Several local businesses have offered “everything from gift certificates to teddy bears” that people have an opportunity to take home, and “we’ll be raffling off several prize packages during the evening,” Sirota said.
Someone will also receive a beautiful bouquet of a dozen roses as a post-Valentine gift.
All proceeds from the event benefit the programs of Coastal AIDS Network.
For more information about this special dance, call Sirota at 338-6330.
The Valentine’s Day celebration at Cortland Rehabilitation Center in Ellsworth will be extra special this year, as residents and visitors join in congratulating residents Charles and Berla Putney, who will be celebrating their 66th wedding anniversary.
Charles, 95, and Berla, 86, were married in Pembroke on Feb. 14, 1936.
The couple have three children.
Barbara Ward lives in Blue Hill, Lydia Johnson in Lake Worth, Fla., and Orville Putney in Pembroke.
Their three grandchildren are Kevin Piper of Blue Hill, Brenda Horton of Surry and Karen Martin of Milford.
The Putneys have three great-grandsons as well.
Barbara Ward said her mother, a homemaker, “was a wonderful cook,” and that many of us have seen and enjoyed the results of her father’s craft.
“Dad was a brick mason who did beautiful work on the Blue Hill Public Library in 1939, a lot of brickwork at Eastern Maine Medical Center in Bangor, the Brewer Elementary School and in so many other places,” she said. “We see his work everywhere. He built beautiful fireplaces and chimneys, too.”
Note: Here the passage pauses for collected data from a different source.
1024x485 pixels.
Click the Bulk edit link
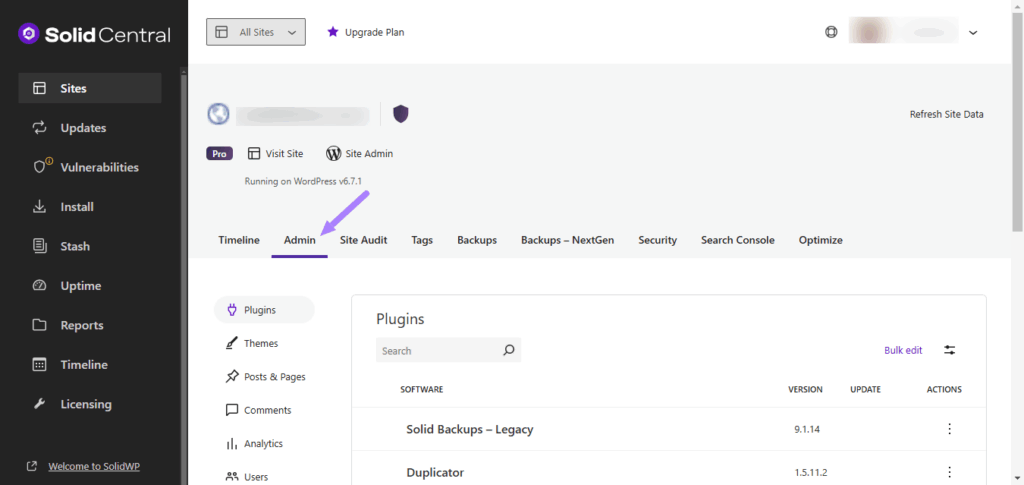coord(903,350)
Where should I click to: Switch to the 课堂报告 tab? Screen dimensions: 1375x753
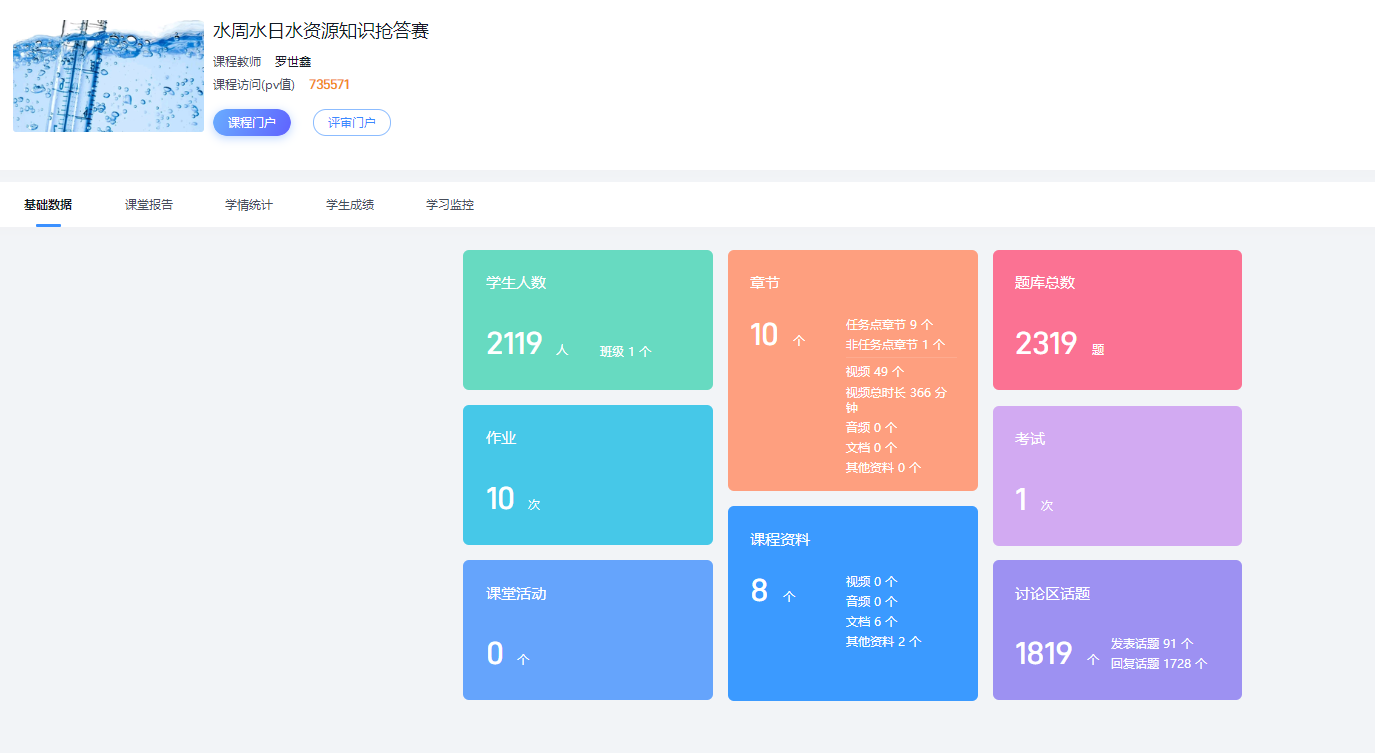pos(149,205)
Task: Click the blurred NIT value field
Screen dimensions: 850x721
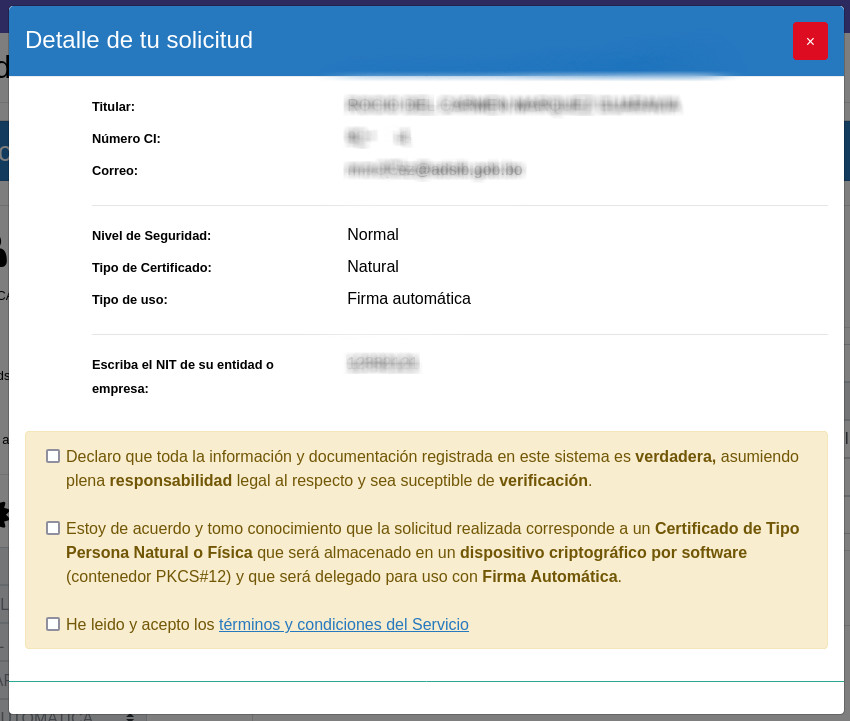Action: 382,364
Cards and best wishes on this special occasion can be sent to Charles and Berla Putney, Cortland Rehabilitation Center, 42 Bucksport Road, Ellsworth 04605.
Nathan Miller, 13, of Winterport, and 18-year-old Elizabeth Soucy of Jay have been named Maine’s top two youth volunteers for 2002 by The Prudential Spirit of Community Awards.
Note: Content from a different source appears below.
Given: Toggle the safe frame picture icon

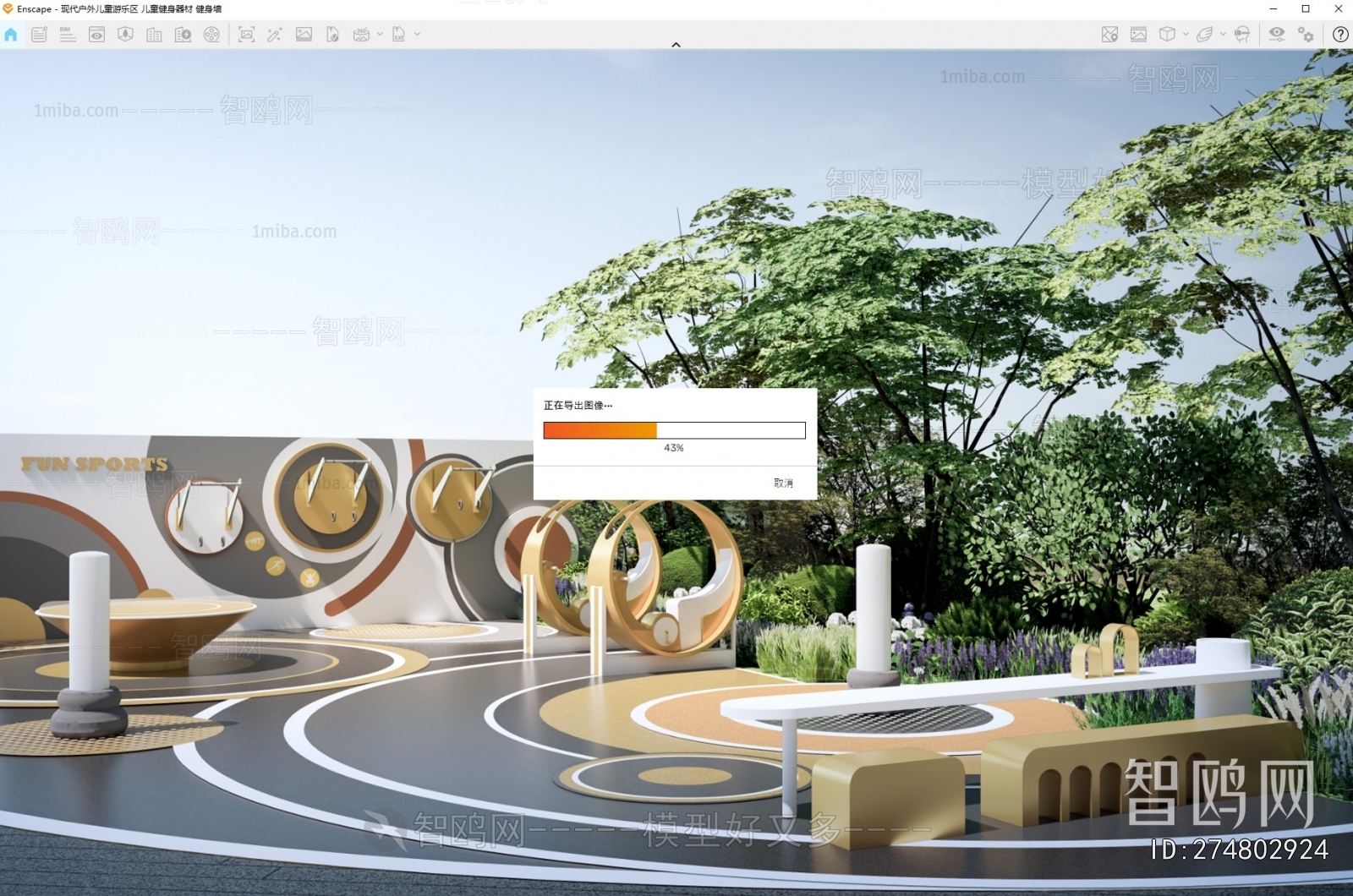Looking at the screenshot, I should (1138, 35).
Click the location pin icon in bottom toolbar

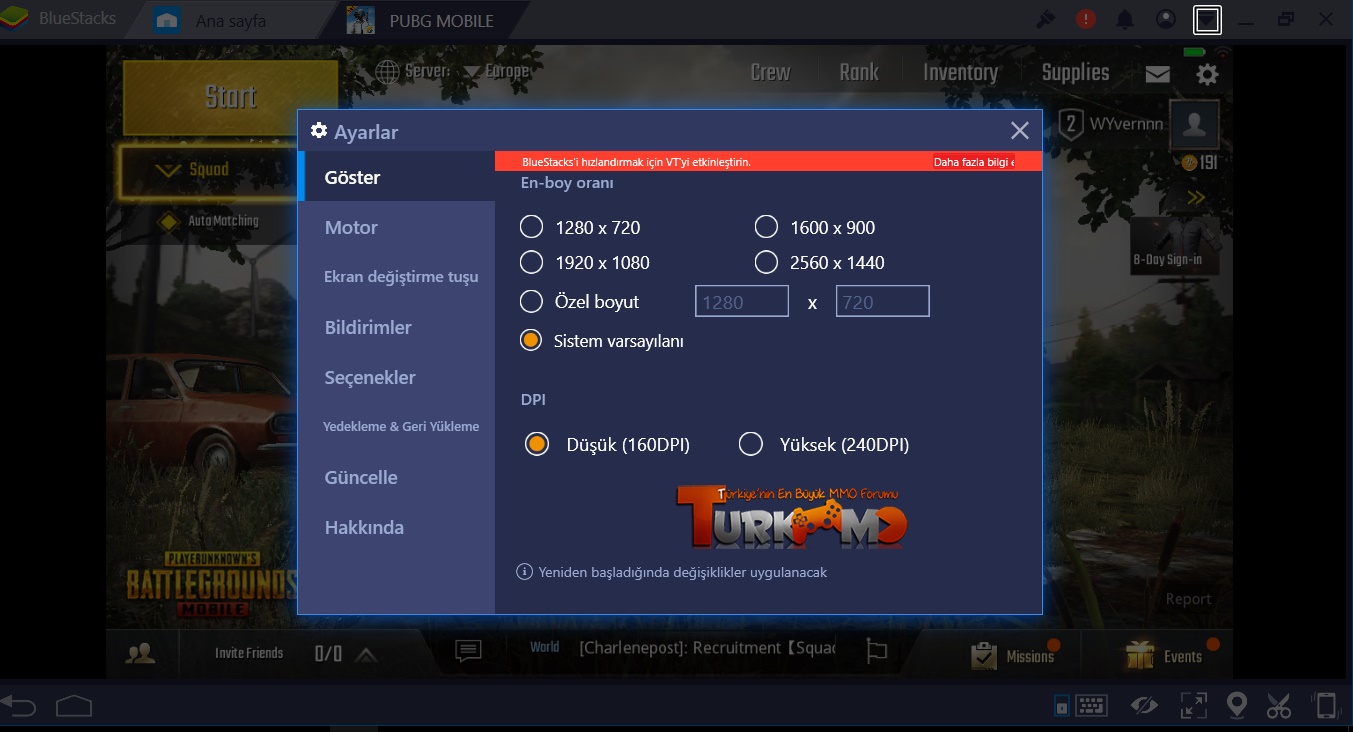point(1237,705)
The nationwide program honoring young people for outstanding acts of volunteerism is now in its seventh year.
Sponsored by Prudential Financial in partnership with the National Association of Secondary School Principals, the program received applications from a record 28,000 high school and middle-level students this year.
The state honorees each receive $1,000, an engraved silver medallion and an all-expenses-paid trip in May to our nation’s capital, where they will join the other state and district honorees.
Ten of the state and district honorees will be named America’s top youth volunteers for 2002.
Miller, a seventh-grader at Wagner Middle School, helped organize a community campaign to build a teen skate park.
Following a church work trip to Papua New Guinea, where Soucy met a 15-year-old girl who never owned a pair of shoes, Soucy collected more than 200 pairs of shoes to send to people of that country.
Because a 50th reunion is always such a milestone, it is easy to understand why people planning such events are so concerned when they are unable to locate many of the people they want to attend.
Take the hard-working members of the Reunion Committee for the Bangor High School Class of 1952, for example, who hope as many of their classmates as possible will be able to join them for that 50th reunion beginning at 6:30 p.m. Saturday, July 20, at Pilots Grill in Bangor.
Yovanne Stevenson of Bangor said try as they might, committee members have simply been unable to locate several class members.
“The letters have all come back, and we just can’t find them anywhere,” she explained.
In providing the list of missing classmates, which she hopes you can help with, Stevenson has used the maiden names of the female members of the BHS Class of ’52.
The BHS 50th Reunion Committee is seeking Rose Allen, Richard Anderson, Daniel Andrews, Marilyn Bryce, Marjorie Bubar, Henry Clements, Philip Conley, Marie Cox, Ethel Grossman, Marjorie Dudley and Patricia Ellis.
Also among the missing are William Ellwood, Joyce Everett, Charles Harlow, Ruby Harmon, Gladys Hitchcock, Katherine Irvin, Donna Kennard and Malcolm Kitchen.
Also among the missing are Beverly Lane, Patricia Leahy, Dorothy Levine, Beverly Livingston, Rita McGuire and Annabelle Millett.
The remaining missing BHS ’52 members are Robert Montgomery, Worth Noyes, Wayne Oakes, Alice Ryder, Christina Stuart, Shirley Thornton and Alex Vadarmis.